Well I thought that was the answer and it seemed to be working... I held down the button for the minute reset for about 15 minutes until it moved the hour hand around to the 12 o'clock position... But sadly as soon as I pushed the crown back in and did a test of the chronograph reset the hour hand popped right back over to 11 o'clock.


----------



## Kilovolt

Unfortunately the manual says why the watch does that (last sentence) but not what to do to solve it ...









For some reason (possibly the death of the battery) your watch has memorized the 11 position as its reference position but the manual does not give a solution.


----------



## Wolfsatz

I had the same problem with an Invicta Reserve Quartz Chronograph. Take a look at this. it may help

https://cdn.invictawatch.com/www//manuals/134031_preivew_8172_220.jpg


----------



## nello

Kilovolt said:


> It is likely that the chrono minutes and hours hands are mechanically connected and not moved by two separate motors. In this case you should push the upper button until the minutes hand makes a complete round of its dial and this should solve your problem.
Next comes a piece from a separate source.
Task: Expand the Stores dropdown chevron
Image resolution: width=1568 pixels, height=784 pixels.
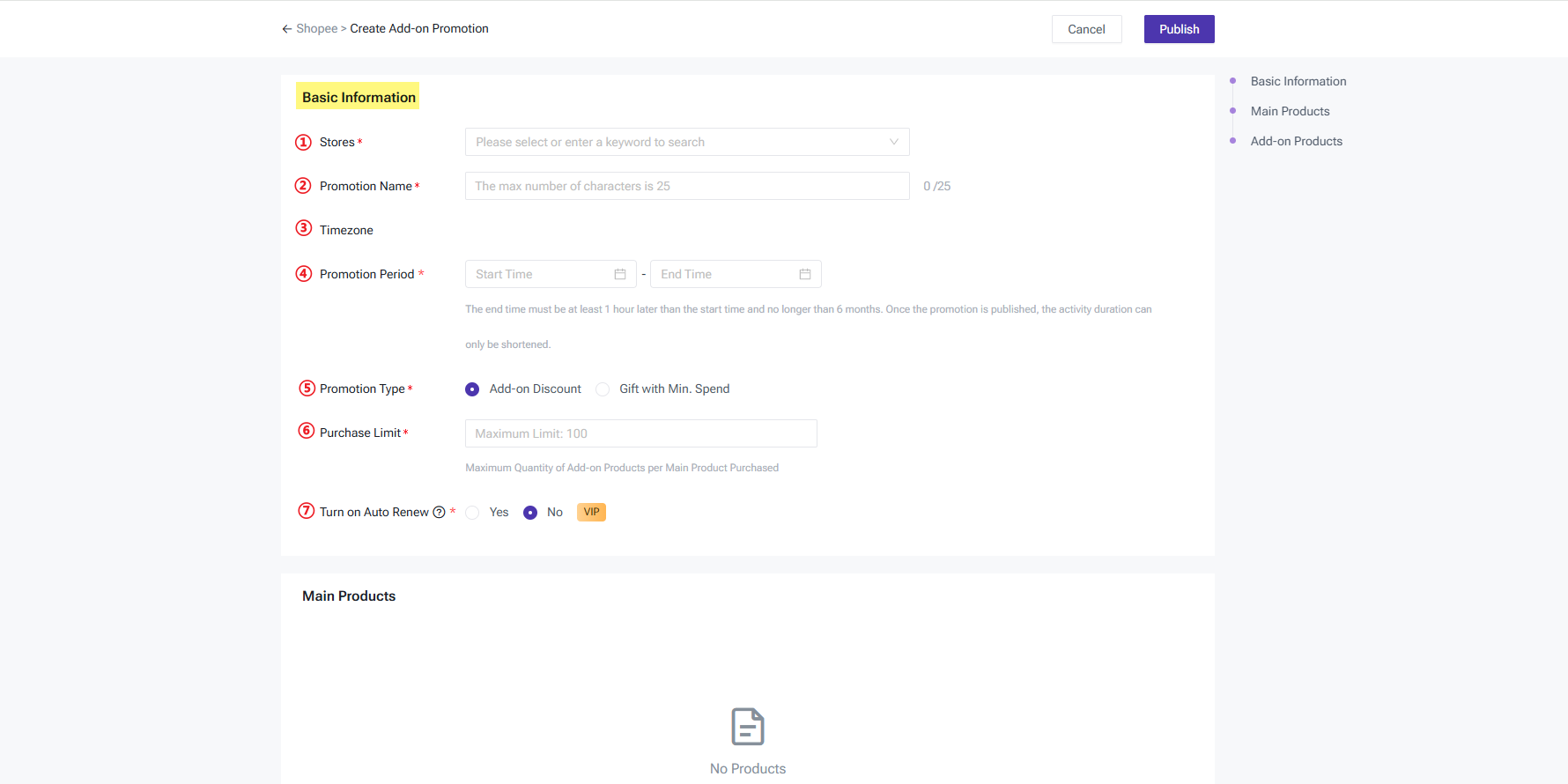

I am surprised this did not correct the problem. What is the likelihood of using this procedure to correct that subdial,then pulling the battery while the crown is still out?


----------



## nello

Thomas H said:


> I have a Bulova Marine Star with the Miyota 0s60 movement. I am able to get all the hands on the chronograph to reset by pulling the crown and pressing the buttons... But the hour marker hand of the chronograph is currently on 11 and I have no idea how to get it to move and reset. I think the watch must have had the battery die when the chronograph was running or something but I'm at a loss on how to reset this hand. The only instructions I find online tell me how to reset the top and bottom chronograph dial but not the side dial. Does anyone have a clue how to fix this?


Anything correct the problem?


----------



## Thomas H

nello said:


> Anything correct the problem?


Okay I finally solved the problem. There is no way that you can fix this issue by pressing buttons or even applying a jumper to the electronic contact spots on the back of the watch, I tried all those contact spots and only managed to move the hands the same as if I was pulling pushing the chronograph buttons.

The only option that worked for me was taking the movement out of the watch and physically removing the hour sub-dial and then replacing it in the correct position. I did that and it is now working perfectly.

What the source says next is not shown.